▸ SUPPLIED MATERIAL:
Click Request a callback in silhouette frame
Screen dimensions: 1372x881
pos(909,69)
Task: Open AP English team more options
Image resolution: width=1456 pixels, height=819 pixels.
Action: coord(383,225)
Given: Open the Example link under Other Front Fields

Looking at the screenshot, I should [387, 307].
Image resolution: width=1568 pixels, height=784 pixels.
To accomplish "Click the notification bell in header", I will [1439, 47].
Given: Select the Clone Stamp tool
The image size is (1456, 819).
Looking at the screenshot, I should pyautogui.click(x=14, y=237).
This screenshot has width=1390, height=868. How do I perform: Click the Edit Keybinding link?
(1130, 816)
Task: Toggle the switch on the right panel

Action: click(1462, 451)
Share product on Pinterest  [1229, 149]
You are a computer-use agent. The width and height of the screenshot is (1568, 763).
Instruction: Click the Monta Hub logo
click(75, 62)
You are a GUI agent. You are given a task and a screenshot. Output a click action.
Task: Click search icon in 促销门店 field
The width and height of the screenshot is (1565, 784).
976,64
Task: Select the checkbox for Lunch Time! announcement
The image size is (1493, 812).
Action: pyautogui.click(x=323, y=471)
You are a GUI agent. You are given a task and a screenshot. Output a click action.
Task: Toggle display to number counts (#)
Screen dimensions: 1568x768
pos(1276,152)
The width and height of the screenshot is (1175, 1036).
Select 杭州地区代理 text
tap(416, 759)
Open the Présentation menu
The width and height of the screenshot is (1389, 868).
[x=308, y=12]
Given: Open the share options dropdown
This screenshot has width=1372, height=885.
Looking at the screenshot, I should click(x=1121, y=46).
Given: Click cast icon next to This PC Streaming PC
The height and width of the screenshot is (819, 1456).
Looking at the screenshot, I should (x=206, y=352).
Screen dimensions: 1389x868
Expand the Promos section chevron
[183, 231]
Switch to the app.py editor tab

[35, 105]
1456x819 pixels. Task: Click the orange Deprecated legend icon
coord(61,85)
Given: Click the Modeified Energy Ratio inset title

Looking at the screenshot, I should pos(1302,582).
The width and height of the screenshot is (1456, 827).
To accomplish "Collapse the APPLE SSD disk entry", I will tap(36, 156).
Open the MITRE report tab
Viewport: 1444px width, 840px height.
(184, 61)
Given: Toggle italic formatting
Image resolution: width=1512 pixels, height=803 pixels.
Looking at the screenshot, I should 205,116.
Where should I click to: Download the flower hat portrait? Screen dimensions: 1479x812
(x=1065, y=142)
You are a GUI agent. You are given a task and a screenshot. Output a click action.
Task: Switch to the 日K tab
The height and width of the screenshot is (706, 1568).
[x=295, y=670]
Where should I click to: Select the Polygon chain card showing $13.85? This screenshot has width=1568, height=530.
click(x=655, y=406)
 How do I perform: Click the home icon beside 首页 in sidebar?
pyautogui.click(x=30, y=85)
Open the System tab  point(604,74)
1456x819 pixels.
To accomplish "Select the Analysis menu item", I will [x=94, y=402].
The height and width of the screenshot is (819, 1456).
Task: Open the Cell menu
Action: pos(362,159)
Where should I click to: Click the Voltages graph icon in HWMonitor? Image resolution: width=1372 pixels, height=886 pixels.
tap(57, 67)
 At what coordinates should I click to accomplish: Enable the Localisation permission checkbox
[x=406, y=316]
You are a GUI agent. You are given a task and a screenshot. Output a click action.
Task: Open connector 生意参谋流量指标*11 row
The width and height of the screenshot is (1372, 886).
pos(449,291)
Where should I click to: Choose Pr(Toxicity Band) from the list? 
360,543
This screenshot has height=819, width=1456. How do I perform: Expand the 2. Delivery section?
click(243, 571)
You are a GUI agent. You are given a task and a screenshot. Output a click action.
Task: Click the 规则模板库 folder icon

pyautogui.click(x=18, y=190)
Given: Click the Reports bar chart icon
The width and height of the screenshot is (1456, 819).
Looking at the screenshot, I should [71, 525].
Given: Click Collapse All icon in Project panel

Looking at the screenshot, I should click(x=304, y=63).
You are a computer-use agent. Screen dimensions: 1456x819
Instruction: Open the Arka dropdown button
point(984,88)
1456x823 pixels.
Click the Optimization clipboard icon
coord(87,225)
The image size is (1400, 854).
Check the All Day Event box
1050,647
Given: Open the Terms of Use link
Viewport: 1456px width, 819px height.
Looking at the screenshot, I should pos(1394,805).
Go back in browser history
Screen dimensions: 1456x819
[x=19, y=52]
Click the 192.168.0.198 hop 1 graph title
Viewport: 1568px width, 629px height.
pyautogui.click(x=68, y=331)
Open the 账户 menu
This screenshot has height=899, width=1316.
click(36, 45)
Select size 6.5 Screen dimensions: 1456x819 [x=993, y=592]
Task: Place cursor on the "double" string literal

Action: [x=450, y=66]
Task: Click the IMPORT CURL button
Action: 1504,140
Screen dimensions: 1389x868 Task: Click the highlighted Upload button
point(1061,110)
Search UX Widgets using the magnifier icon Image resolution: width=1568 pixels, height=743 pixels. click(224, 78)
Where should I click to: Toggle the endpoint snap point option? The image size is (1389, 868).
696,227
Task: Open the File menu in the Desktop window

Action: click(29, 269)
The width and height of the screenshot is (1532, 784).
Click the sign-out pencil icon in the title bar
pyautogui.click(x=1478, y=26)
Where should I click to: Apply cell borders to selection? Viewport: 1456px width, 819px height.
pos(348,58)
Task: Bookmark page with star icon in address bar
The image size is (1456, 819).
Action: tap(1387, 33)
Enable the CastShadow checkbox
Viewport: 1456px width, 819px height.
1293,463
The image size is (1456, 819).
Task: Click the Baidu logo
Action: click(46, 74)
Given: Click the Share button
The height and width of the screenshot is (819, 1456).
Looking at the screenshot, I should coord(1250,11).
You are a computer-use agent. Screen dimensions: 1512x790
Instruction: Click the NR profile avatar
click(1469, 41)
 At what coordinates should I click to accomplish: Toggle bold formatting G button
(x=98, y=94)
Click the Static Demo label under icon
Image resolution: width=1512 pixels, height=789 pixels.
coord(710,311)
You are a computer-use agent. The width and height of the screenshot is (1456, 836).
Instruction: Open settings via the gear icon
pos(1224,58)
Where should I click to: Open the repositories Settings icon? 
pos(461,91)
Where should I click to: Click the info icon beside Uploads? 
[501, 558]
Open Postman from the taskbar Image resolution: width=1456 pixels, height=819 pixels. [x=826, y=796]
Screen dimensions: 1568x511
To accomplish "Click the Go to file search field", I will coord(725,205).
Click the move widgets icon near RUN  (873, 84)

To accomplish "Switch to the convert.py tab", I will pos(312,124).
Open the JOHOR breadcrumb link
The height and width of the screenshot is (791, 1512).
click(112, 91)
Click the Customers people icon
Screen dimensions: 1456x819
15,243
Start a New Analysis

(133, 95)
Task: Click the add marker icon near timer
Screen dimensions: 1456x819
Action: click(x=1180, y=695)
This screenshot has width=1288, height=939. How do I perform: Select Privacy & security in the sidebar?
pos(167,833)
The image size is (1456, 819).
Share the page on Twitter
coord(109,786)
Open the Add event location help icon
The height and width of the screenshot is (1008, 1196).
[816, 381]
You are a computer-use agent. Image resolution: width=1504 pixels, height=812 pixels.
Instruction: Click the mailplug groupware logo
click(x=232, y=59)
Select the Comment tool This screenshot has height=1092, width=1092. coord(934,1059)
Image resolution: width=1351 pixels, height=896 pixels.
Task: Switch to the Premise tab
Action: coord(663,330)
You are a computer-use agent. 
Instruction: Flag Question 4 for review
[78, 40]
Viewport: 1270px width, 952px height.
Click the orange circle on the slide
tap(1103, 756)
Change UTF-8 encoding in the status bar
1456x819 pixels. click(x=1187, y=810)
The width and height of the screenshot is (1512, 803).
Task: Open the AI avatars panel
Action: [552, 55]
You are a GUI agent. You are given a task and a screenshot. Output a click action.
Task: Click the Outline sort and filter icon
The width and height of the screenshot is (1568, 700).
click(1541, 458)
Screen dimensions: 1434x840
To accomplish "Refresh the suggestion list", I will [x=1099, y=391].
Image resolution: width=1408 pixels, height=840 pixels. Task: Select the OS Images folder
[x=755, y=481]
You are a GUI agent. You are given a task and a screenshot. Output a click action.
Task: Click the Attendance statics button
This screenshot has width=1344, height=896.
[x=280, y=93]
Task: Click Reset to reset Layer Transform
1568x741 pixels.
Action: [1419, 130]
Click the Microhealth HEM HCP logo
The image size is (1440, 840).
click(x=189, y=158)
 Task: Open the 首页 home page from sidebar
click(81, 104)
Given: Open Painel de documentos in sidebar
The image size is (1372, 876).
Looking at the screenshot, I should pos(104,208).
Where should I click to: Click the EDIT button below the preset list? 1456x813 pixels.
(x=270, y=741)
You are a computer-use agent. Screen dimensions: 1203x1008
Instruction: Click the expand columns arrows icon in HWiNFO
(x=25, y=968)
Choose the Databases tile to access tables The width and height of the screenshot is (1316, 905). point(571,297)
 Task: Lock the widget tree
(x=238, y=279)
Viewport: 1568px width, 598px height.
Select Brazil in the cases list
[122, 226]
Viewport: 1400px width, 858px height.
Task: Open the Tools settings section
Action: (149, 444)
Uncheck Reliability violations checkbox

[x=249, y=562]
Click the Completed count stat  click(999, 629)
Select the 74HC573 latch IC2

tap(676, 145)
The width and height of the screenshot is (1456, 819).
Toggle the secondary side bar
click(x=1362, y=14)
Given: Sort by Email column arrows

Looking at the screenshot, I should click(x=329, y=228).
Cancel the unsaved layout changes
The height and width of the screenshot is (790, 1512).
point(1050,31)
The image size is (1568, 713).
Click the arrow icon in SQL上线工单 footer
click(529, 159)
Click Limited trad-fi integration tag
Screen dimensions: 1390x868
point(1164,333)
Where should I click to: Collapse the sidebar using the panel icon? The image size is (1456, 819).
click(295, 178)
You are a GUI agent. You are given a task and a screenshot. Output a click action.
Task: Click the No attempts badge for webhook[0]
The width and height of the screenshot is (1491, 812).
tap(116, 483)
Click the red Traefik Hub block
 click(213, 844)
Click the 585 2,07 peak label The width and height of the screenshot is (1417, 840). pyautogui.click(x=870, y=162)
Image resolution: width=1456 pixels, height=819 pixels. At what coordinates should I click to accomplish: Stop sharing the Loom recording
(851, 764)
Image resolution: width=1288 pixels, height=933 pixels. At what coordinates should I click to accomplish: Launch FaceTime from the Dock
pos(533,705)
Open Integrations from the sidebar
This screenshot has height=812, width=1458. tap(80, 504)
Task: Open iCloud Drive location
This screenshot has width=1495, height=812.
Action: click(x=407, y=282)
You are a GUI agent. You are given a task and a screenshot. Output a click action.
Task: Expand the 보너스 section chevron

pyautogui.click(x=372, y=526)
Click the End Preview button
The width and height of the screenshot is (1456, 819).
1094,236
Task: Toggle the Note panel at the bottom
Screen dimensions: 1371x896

▸ WHAT THE EXERCISE ASKS: In the listing above, find the line holding "Given: Click the Reports bar chart icon" and the line holding "1456x823 pixels.", then output those two lines and every line between them exactly.

▸ OUTPUT FOR THIS TASK:
Given: Click the Reports bar chart icon
The width and height of the screenshot is (1456, 819).
Looking at the screenshot, I should [71, 525].
Given: Click Collapse All icon in Project panel

Looking at the screenshot, I should click(x=304, y=63).
You are a computer-use agent. Screen dimensions: 1456x819
Instruction: Open the Arka dropdown button
point(984,88)
1456x823 pixels.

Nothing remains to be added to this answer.